[Source data]
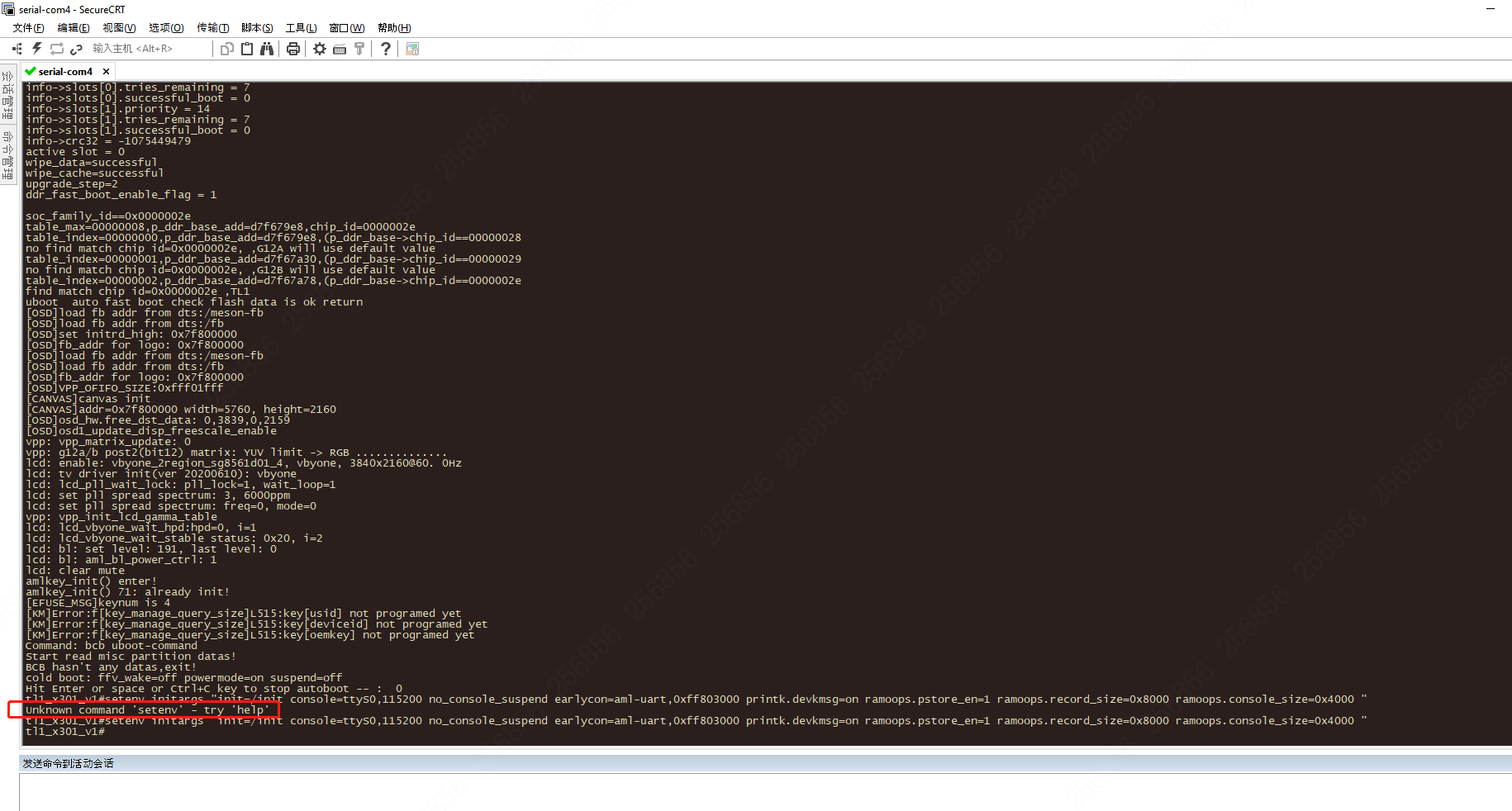This screenshot has width=1512, height=811.
Task: Click the key-shaped toolbar icon
Action: tap(359, 48)
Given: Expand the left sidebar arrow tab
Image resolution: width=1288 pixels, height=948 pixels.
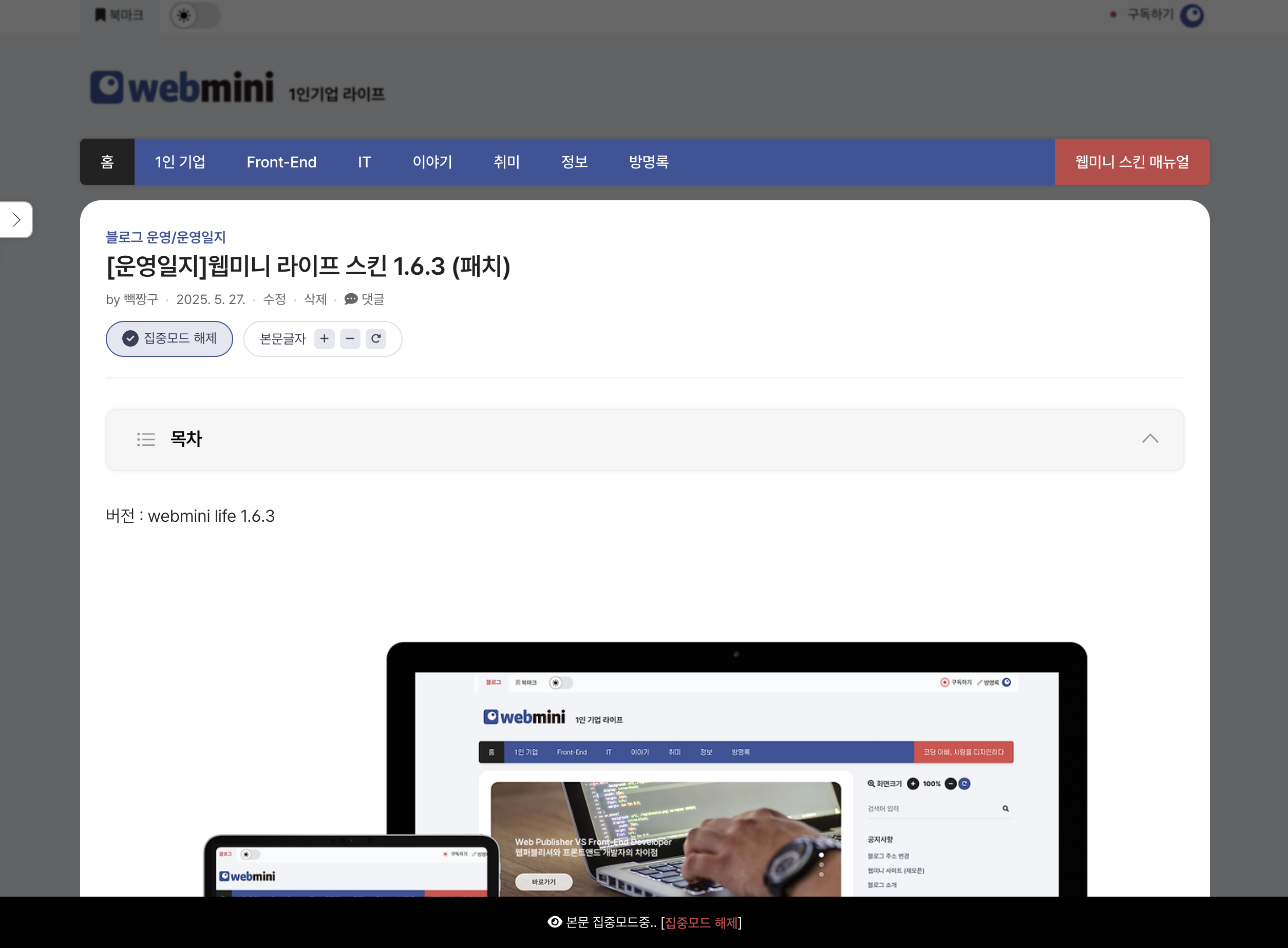Looking at the screenshot, I should click(x=16, y=220).
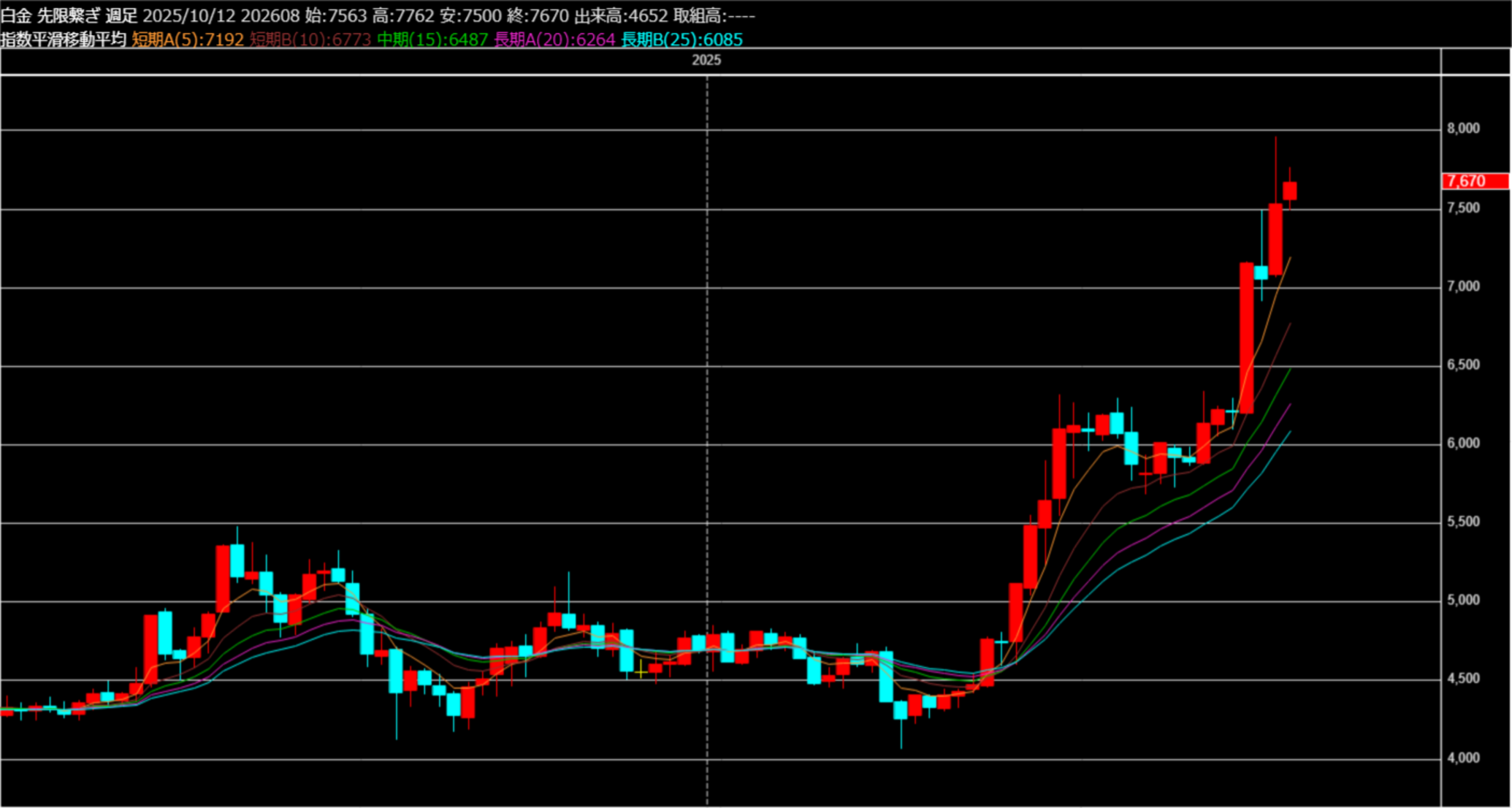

PROMPT: The required result is an exact copy of the lines from the line containing "Image resolution: width=1288" through the end of the entries, with every picture left out.

ANSWER BELOW:
Image resolution: width=1288 pixels, height=948 pixels.
Looking at the screenshot, I should click(x=16, y=220).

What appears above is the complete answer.